Supporting Collaboration, Strengthening our Workforce

As noted at the December meeting of the Science Board, the ongoing relocation of our employees to the White Oak campus in Silver Spring, Maryland, is essential to fulfill the promise of a strong FDA. FDA will eventually consolidate nearly 8,000 employees, currently located in 20 different locations across the Washington, D.C. metropolitan region, into new, state-of-the-art facilities. The facilities on the White Oak campus are already providing critical scientific capacity—scientists working in modern laboratories with access to the latest technologies and tools—to execute mission-critical responsibilities.

The Path Forward

As I have discussed this morning, FDA faces a number of challenges. Assessments and actions are making a difference. The Agency takes the Subcommittee's assessment of the current and future science and technology needs very seriously and looks forward to receiving the report of the Science Board. We will conduct a thorough and substantive review of the report’s findings and recommendations when we receive it.

As I noted earlier, we have taken critical steps to begin to develop, articulate, and execute a well-designed plan for moving forward once the Science Board has completed its review of FDA science. We look forward to the results of the current ongoing work to complete the comprehensive science overview.

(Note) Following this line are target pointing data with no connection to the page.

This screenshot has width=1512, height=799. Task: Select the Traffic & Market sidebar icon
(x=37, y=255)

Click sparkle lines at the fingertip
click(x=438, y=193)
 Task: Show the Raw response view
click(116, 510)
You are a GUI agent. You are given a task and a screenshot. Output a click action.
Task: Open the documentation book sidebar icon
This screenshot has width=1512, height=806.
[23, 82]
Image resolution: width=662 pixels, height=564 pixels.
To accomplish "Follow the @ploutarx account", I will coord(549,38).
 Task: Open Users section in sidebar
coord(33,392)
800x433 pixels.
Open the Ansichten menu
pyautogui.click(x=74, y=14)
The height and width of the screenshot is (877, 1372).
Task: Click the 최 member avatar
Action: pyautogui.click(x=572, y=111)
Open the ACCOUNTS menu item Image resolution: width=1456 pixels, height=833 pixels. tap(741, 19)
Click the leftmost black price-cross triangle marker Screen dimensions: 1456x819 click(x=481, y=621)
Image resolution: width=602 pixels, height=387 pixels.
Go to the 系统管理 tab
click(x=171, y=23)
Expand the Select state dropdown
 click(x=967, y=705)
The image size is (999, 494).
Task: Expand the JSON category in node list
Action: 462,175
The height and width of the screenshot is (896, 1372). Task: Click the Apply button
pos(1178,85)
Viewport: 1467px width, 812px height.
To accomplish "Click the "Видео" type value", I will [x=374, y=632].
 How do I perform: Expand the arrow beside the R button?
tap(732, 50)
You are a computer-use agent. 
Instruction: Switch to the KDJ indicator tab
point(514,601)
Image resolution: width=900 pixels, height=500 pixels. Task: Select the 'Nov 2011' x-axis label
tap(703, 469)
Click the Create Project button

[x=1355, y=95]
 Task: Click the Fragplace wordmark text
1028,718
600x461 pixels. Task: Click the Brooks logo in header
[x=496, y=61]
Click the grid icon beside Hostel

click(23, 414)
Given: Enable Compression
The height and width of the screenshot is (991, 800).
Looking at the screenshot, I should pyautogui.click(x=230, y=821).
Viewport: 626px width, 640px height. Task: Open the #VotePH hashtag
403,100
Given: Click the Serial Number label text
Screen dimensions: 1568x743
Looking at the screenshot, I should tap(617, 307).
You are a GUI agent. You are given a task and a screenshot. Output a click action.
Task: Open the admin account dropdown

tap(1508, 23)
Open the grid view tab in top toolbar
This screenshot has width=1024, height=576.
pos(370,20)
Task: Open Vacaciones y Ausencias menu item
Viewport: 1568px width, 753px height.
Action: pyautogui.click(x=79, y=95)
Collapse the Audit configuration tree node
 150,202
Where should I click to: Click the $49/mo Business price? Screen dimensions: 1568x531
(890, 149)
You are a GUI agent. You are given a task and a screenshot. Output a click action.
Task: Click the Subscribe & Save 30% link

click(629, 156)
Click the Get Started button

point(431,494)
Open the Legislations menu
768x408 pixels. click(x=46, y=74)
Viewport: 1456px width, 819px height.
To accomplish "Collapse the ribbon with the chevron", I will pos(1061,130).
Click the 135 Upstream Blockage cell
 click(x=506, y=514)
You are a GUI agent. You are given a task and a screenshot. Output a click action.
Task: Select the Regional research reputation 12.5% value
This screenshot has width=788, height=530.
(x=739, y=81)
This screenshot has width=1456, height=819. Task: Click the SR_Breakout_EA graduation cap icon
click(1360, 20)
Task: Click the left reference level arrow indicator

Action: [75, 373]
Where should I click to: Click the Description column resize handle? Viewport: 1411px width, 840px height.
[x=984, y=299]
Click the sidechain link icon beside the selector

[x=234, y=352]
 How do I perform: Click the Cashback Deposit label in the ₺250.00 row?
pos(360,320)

FDA is keenly aware that we must develop comprehensive solutions to face an ever-changing scientific and technological landscape. We look forward to working with Congress and other stakeholders to strengthen the scientific base at FDA and ensure that in the next 100 years, FDA retains its reputation and preeminence as the gold standard through the use of cutting edge science and technology. We will continue to provide consumers with the safest products in the world. I look forward to a dialogue and partnership with Congress and other stakeholders. Thank you for the opportunity to testify, and I am happy to answer questions you may have.